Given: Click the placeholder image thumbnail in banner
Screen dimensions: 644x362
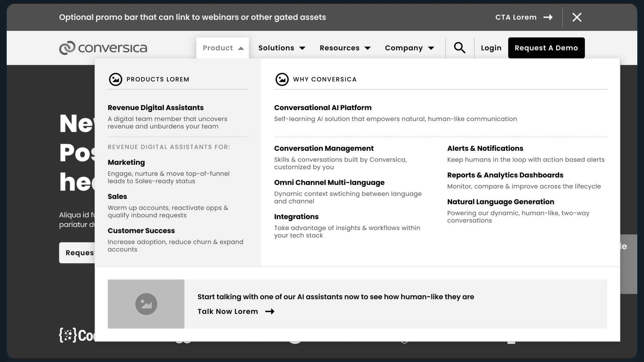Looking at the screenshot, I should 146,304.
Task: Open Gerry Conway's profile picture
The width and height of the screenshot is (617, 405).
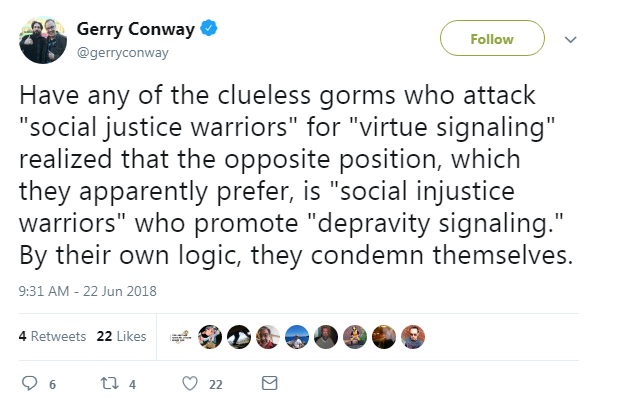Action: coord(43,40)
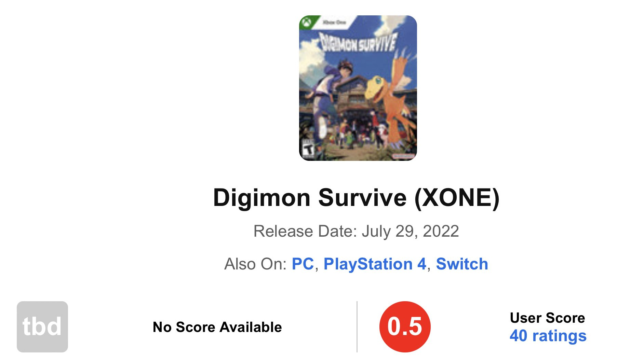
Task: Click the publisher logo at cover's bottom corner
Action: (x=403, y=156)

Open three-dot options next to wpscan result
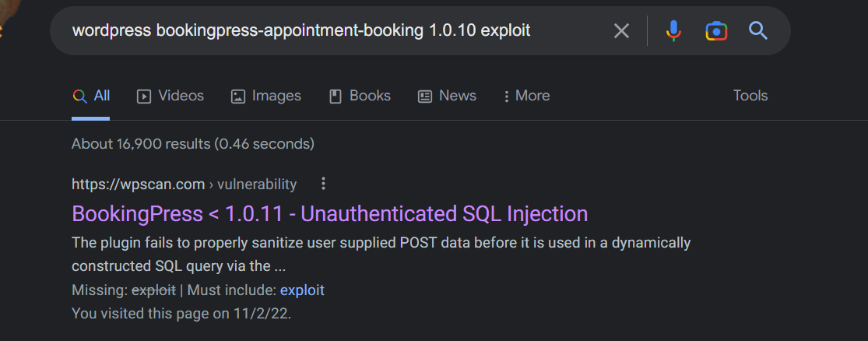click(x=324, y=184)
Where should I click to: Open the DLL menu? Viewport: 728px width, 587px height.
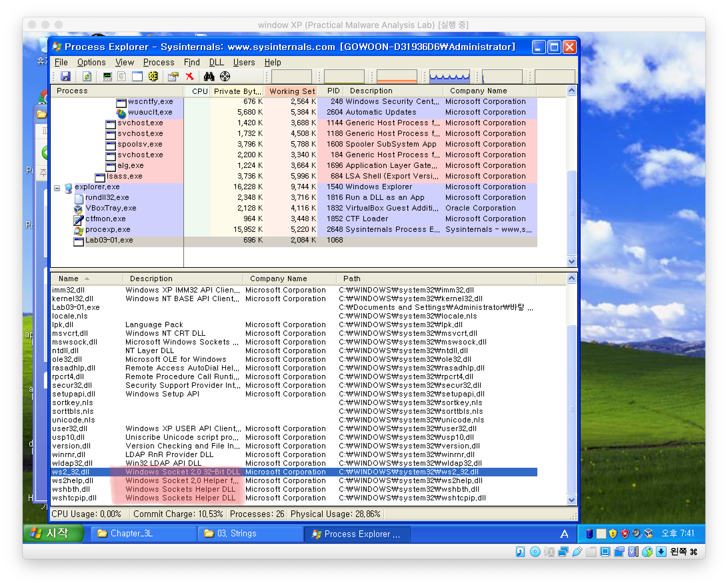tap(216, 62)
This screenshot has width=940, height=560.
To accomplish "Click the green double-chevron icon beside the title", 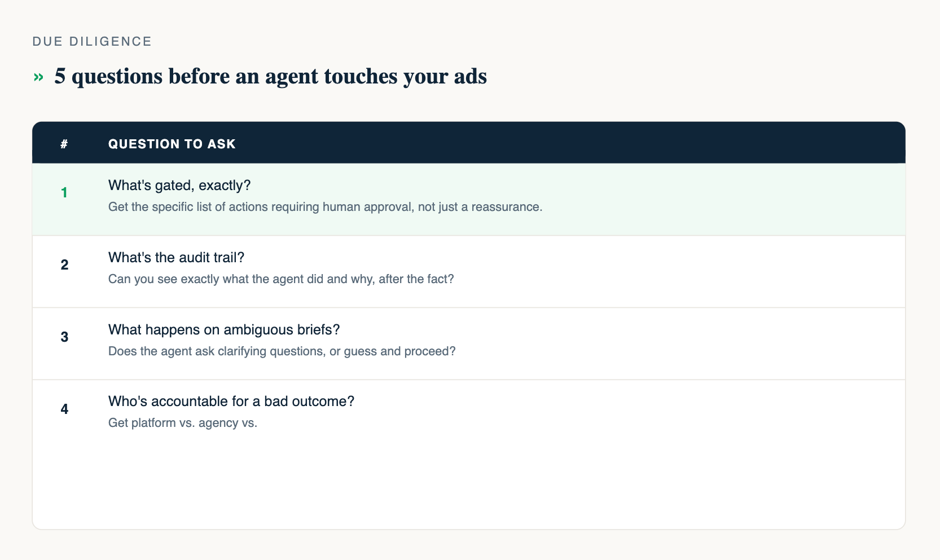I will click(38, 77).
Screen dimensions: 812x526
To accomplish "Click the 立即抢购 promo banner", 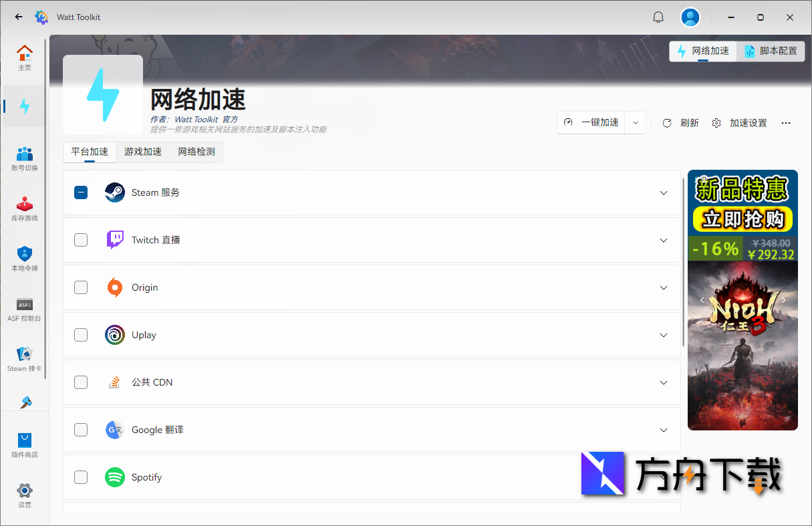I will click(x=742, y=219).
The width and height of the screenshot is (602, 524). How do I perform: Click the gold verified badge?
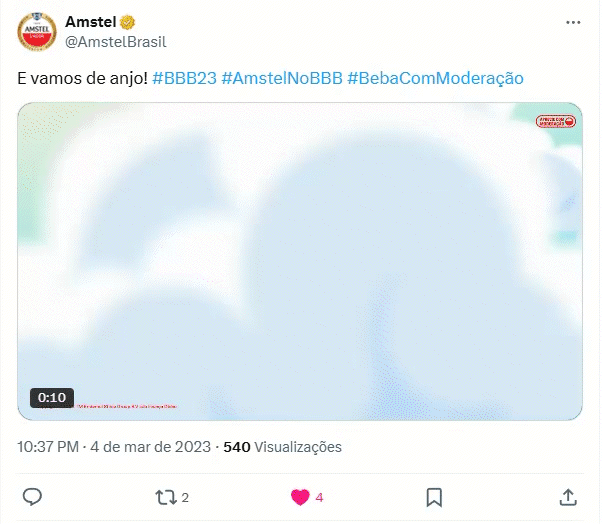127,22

================

Turn the entries from the line with "Task: Open Gerry Conway's profile picture" to the line with "Action: (x=403, y=156)", both included, into a JSON list of strings with one string per line, leaving out blank lines and the pictures.

[
  "Task: Open Gerry Conway's profile picture",
  "The width and height of the screenshot is (617, 405).",
  "Action: coord(43,40)",
  "Task: Click the publisher logo at cover's bottom corner",
  "Action: (x=403, y=156)"
]